Directions for this task >>
Any picture in the range stays out of the copy; retype exactly the lines from the one with "You are a computer-use agent." to the end of the listing.

Material for the task >>
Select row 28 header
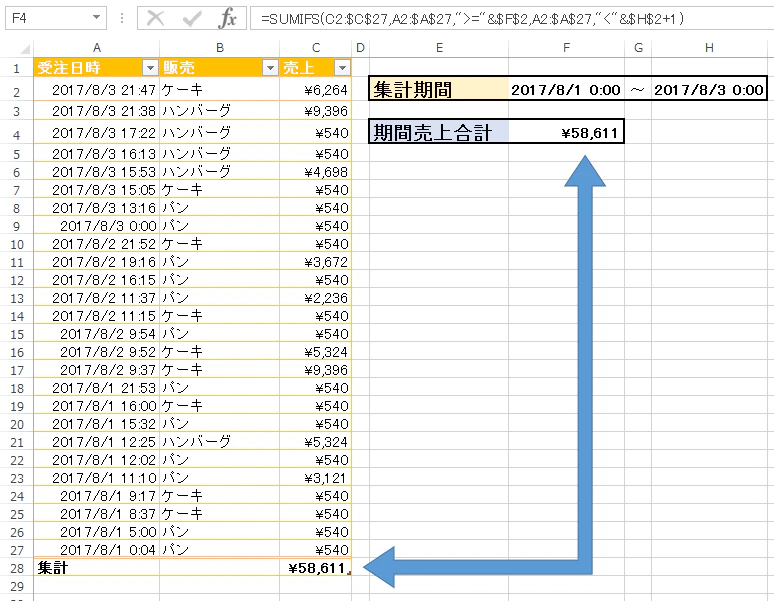 pos(17,568)
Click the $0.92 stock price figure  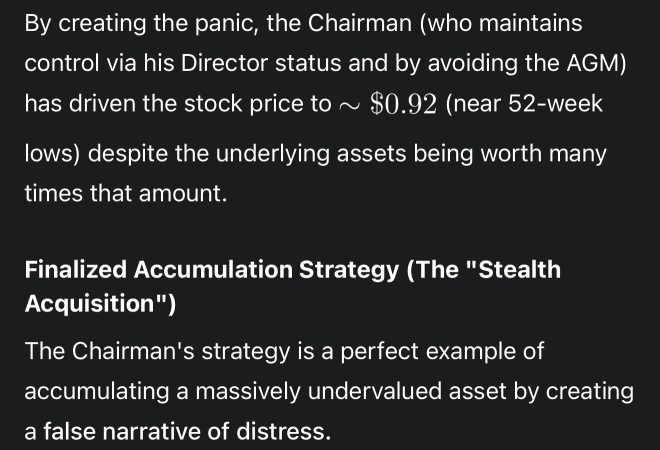click(403, 104)
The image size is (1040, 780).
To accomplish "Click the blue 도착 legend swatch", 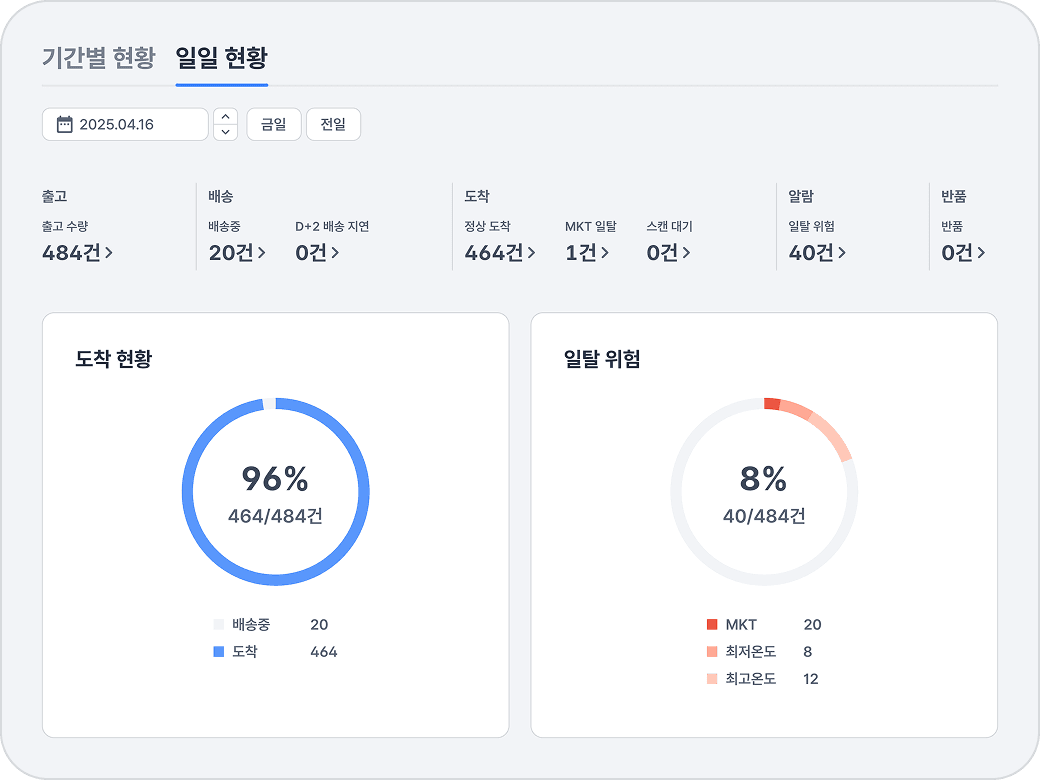I will coord(219,652).
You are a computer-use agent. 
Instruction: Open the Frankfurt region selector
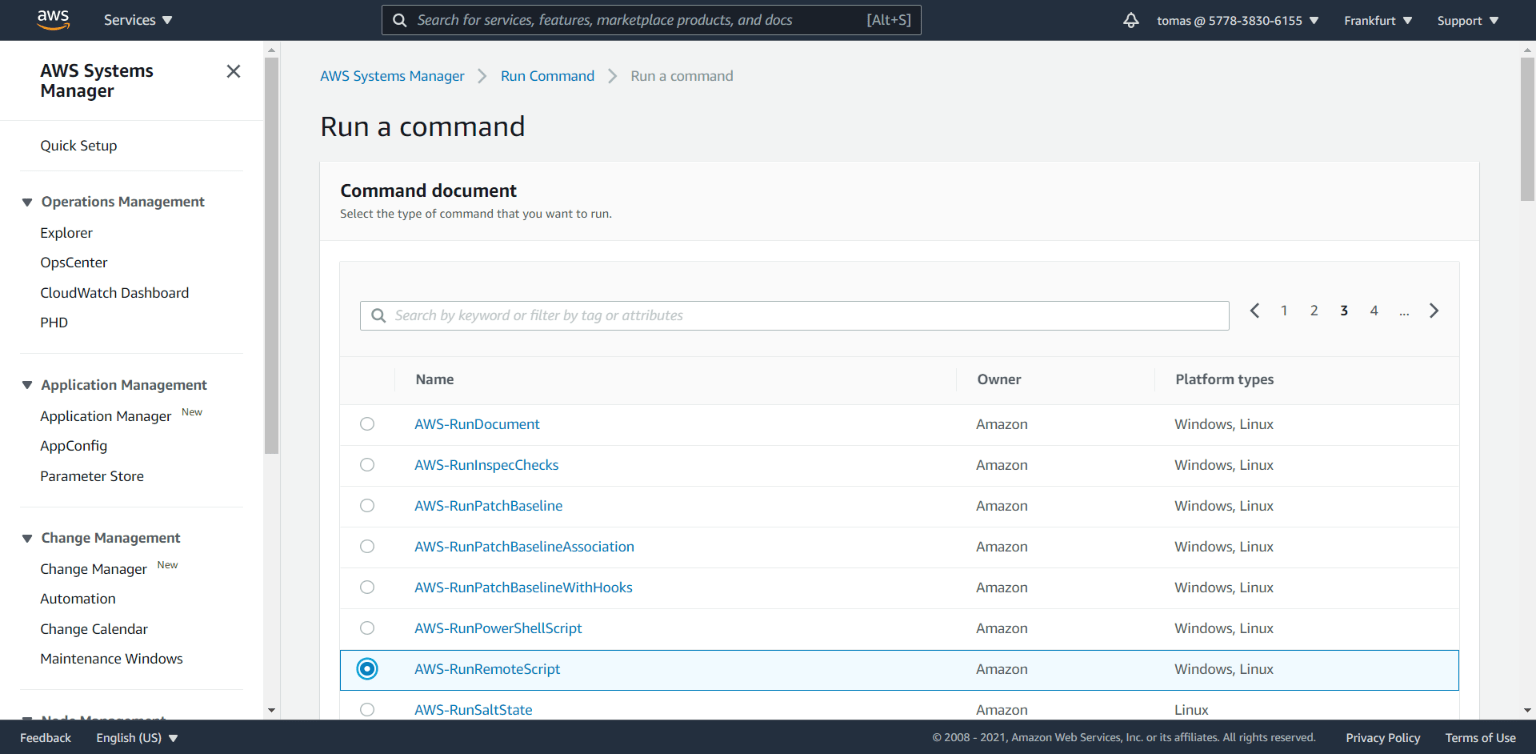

Exercise answer >>
You are a computer-use agent. 
Instruction: Open the Frankfurt region selector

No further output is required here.